Malawians are expected to face at least four days of power woes following Escom’s move to effect a seven-hour Electricity Management Programme (EMP) due to inadequate supply from Egenco and Aggreko.
In a notice we have seen, Electricity Supply Corporation of Malawi (Escom) says there is a substantial increase in electricity demand which the corporation cannot satisfy; hence, effecting an additional two and a half hours loadshedding to the existing four and a half hours which started last month.
In an interview yesterday, Escom public relations manager Innocent Chitosi confirmed the seven-hour EMP from March 21 to March 24 2020.
He said currently, the average peak hour power demand is at 300 megawatts (MW) but the corporation is getting about 255 MW from Electricity Generation Company (Egenco).
Said Chitosi: “On average, we are getting about 190 MW from hydro-generation and 65MW from diesel-powered generation. Aggreko diesel generators have a maximum capacity of 78MW for six hours.
“So, from 6am to noon, six hours are gone. Yet we have other peak hours in the evening. That is why the generation is spread to ensure that we cover the whole day.

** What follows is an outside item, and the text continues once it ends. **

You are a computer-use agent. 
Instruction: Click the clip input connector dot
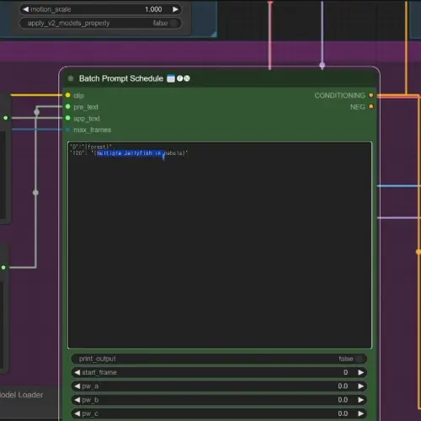pyautogui.click(x=67, y=95)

We load-shed about 45MW.”
However, speaking in a separate interview, Egenco spokesperson Moses Gwaza said the generation capacity has not changed for the past three weeks since Escom implemented the four and a half hours EMP.
He said the two machines at Kapichira Power Station in Chikwawa and five diesel-powered generators at Mapanga in Blantyre and Kanengo in Lilongwe are still not working.
Out of the three machines and 12 generators that were not working when Escom first effected the four and a half hours ladshedding, the generation company only restored one machine at Kapichira and seven generators.
Said Gwaza: “We were expected to complete maintenance work of the two machines at Kapichira by the end of this month, but we have delayed because we are still waiting for spare parts from South Africa. They are expected to arrive in the country on Wednesday. Maintenance work on the machines is expected to take 10 days.”
But when contacted again to justify the substantial increase in electricity demand, Chitosi asked for more time.
Malawi Confederation of Chambers of Commerce and Industry (MCCCI) is on record as having said that load shedding affects the economy negatively and slows down economic growth.
MCCCI president Prince Kapondamgaga said electricity ranked as the second most obstacle to doing business after high cost of finance.
Malawi continues to face power supply challenges from the national grid despite licensing a number of independent power producers, most of whom are yet to rollout.
Escom has set a 2022 target to meet electricity demand, largely from the power interconnection deal with Mozambique currently being worked out.
In December 2019, demand for electricity during peak hours stood at 303.1MW.
Egenco generates most of its power through hydro with 136MW from Nkula Hydro Power Station (A and B), 102MW from Tedzani (I, II and III), Kapichira 129.6MW and Wovwe 4.5MW.